## begin Data supplied
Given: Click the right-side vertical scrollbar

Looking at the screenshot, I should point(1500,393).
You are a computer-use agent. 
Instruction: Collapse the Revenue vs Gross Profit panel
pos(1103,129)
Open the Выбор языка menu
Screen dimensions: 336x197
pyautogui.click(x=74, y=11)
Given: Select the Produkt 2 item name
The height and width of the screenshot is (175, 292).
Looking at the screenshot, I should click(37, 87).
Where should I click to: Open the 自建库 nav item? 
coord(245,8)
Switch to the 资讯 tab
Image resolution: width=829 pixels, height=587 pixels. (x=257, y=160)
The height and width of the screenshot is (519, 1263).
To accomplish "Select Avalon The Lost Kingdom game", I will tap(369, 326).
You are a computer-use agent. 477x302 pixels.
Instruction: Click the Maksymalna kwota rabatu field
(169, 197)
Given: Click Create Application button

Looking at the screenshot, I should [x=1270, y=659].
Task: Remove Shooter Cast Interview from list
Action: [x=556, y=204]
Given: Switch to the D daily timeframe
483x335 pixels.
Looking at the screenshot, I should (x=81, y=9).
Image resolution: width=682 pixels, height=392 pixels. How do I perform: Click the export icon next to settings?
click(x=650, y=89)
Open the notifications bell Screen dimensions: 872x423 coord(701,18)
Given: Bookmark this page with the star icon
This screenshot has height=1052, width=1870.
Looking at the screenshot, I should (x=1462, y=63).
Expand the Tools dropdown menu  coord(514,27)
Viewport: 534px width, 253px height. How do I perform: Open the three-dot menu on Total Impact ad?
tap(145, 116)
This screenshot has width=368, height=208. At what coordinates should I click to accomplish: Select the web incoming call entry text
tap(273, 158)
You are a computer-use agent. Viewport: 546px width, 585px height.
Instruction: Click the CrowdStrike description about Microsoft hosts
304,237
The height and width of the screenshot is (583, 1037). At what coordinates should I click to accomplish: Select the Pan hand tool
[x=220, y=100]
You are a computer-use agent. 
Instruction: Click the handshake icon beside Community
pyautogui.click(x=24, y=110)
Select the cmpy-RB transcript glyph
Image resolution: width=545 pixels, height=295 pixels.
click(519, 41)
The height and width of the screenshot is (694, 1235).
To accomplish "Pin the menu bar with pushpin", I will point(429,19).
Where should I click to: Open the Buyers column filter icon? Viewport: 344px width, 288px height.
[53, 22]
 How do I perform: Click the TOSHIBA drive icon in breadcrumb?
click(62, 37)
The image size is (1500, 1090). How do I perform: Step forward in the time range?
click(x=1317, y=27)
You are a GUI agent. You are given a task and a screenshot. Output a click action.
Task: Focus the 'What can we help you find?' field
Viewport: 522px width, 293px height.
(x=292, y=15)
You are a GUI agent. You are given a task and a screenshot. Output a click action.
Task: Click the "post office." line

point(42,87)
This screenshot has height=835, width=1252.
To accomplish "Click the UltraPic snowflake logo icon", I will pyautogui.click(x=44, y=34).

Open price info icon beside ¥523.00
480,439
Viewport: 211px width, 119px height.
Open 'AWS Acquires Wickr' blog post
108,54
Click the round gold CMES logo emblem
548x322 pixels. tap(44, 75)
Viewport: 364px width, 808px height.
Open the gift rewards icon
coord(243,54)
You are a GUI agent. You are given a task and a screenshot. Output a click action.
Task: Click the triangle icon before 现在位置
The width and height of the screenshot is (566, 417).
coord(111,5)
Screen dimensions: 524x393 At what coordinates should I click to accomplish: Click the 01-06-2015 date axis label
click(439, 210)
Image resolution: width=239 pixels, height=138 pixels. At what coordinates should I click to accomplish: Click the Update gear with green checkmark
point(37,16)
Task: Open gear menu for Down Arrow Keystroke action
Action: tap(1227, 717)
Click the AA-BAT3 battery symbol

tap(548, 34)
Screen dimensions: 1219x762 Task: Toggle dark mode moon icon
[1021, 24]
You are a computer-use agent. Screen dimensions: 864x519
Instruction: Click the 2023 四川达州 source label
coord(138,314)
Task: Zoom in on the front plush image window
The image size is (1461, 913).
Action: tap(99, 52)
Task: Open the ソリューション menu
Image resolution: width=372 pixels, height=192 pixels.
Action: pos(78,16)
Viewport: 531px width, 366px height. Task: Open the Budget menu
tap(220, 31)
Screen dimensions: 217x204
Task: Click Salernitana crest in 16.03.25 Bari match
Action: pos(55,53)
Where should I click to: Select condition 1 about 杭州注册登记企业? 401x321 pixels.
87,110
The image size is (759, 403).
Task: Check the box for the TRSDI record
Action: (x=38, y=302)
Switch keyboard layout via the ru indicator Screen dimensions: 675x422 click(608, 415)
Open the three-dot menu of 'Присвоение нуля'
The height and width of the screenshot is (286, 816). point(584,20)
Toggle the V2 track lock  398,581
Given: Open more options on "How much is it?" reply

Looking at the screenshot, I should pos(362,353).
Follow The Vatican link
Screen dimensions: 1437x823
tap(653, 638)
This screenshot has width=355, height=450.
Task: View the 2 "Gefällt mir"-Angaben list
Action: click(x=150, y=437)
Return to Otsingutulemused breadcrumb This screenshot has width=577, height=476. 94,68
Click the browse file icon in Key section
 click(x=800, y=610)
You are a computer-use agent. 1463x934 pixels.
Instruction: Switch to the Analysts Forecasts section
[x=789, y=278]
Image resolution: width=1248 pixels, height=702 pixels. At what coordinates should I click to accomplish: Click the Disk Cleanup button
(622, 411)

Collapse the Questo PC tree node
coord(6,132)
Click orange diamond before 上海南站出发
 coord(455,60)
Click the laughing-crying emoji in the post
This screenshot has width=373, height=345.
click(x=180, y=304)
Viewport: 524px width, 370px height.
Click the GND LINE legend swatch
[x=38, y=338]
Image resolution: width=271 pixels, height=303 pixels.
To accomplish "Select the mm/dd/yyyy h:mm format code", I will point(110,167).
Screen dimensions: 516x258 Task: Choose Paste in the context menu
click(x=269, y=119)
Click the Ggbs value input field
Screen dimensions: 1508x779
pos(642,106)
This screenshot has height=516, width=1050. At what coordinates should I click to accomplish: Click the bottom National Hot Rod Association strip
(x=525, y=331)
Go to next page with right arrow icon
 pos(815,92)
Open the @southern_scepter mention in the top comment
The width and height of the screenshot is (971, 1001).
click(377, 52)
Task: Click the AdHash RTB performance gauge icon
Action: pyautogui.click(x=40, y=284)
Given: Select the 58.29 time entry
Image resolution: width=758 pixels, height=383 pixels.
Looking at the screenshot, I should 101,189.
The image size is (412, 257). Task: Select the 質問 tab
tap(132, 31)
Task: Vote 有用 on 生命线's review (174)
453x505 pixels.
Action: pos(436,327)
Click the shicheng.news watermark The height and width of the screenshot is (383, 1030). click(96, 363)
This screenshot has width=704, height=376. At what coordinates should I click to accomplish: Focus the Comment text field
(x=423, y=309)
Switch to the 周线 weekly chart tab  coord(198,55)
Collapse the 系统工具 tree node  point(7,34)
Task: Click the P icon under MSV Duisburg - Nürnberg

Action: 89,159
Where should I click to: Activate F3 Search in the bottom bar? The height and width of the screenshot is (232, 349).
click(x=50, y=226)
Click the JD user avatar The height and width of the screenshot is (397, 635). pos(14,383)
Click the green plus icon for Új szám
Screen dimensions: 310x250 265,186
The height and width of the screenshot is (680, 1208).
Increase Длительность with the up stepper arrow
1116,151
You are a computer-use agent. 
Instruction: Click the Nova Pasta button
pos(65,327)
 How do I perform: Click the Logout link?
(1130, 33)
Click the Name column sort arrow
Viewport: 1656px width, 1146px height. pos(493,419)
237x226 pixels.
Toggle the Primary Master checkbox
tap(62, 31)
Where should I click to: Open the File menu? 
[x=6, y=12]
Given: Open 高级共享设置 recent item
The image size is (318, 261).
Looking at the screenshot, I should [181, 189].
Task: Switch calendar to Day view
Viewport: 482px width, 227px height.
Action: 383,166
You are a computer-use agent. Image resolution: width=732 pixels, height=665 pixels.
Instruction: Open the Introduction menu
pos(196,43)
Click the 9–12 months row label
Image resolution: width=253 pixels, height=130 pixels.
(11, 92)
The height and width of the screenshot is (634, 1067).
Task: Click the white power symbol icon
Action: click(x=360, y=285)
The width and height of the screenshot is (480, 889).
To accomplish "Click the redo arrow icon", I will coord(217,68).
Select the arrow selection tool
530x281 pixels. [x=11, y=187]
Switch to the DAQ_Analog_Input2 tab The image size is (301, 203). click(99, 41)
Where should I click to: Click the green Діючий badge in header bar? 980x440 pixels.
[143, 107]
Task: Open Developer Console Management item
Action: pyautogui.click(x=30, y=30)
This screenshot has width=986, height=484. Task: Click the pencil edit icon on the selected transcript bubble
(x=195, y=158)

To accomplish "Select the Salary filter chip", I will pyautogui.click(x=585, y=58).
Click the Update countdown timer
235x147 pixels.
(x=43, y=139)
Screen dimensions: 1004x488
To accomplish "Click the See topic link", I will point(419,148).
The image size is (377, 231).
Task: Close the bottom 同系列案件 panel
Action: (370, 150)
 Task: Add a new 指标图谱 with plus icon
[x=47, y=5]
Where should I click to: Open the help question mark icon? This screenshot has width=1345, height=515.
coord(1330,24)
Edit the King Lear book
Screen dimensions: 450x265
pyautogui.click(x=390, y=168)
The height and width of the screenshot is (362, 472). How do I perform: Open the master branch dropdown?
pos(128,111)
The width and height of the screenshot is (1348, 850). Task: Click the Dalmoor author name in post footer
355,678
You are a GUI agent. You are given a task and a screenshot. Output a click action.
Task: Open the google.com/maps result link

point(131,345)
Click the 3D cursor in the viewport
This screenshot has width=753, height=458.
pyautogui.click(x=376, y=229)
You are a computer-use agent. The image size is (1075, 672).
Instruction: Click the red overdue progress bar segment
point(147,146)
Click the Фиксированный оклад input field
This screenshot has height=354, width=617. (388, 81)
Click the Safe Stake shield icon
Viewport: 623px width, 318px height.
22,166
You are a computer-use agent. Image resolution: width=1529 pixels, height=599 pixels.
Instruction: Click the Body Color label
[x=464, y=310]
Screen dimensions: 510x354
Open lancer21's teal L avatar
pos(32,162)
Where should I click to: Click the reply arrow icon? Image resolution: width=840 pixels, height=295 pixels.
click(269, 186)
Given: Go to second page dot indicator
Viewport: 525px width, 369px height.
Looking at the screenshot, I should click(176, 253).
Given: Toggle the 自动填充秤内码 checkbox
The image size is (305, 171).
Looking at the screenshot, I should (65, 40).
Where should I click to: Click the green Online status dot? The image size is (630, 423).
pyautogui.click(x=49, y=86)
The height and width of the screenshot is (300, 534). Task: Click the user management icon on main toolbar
## end Data supplied
Copy out the lines between the one containing "Go to next page with right arrow icon" and the one containing "Click the shicheng.news", inclusive, with no changes.

Go to next page with right arrow icon
 pos(815,92)
Open the @southern_scepter mention in the top comment
The width and height of the screenshot is (971, 1001).
click(377, 52)
Task: Click the AdHash RTB performance gauge icon
Action: pyautogui.click(x=40, y=284)
Given: Select the 58.29 time entry
Image resolution: width=758 pixels, height=383 pixels.
Looking at the screenshot, I should 101,189.
The image size is (412, 257). Task: Select the 質問 tab
tap(132, 31)
Task: Vote 有用 on 生命线's review (174)
453x505 pixels.
Action: pos(436,327)
Click the shicheng.news watermark The height and width of the screenshot is (383, 1030). click(96, 363)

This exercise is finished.